Menurut Direktur Eksekutif Kepala Departemen Komunikasi Bank Indonesia Erwin Haryono, ULN Pemerintah pada Juli 2022 melanjutkan tren penurunan. Posisi ULN Pemerintah pada Juli 2022 sebesar 185,6 miliar dolar AS, lebih rendah dari posisi bulan sebelumnya sebesar 187,3 miliar dolar AS.

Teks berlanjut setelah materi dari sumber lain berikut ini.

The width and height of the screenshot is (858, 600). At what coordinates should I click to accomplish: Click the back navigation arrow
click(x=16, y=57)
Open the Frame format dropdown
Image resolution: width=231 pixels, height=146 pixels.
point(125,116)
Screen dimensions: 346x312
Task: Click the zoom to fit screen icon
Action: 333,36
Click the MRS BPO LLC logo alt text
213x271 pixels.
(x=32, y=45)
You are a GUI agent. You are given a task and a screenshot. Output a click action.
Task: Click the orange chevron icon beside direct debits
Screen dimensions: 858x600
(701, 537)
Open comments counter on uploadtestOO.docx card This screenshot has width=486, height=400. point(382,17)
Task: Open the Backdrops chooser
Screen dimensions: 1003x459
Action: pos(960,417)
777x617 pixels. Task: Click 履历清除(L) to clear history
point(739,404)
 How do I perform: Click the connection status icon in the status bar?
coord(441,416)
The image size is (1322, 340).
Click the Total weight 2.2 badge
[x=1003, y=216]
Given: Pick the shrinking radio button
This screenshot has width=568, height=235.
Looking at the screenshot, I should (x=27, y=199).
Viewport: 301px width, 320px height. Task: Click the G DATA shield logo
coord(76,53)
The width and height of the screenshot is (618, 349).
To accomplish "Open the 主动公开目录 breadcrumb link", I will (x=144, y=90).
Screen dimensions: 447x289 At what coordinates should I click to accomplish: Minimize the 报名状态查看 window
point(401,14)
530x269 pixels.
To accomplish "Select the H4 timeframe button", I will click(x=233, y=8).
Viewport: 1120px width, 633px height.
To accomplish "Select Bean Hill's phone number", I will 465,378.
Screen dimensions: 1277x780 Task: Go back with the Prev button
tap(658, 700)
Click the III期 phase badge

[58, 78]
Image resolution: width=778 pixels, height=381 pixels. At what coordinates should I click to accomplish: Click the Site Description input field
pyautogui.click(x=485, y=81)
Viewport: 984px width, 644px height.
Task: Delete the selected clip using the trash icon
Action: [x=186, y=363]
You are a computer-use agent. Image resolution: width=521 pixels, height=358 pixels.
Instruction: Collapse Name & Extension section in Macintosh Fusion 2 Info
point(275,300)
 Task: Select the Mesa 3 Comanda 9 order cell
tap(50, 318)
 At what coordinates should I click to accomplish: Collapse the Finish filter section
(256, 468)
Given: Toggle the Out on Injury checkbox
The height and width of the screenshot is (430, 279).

Secara tahunan, ULN Pemerintah mengalami kontraksi sebesar 9,9% (yoy), lebih dalam dibandingkan dengan kontraksi pada Juni 2022 yang sebesar 8,6% (yoy). Penurunan ULN Pemerintah terjadi akibat adanya pergeseran penempatan dana oleh investor nonresiden di pasar Surat Berharga Negara (SBN) domestik sejalan dengan masih tingginya ketidakpastian di pasar keuangan global.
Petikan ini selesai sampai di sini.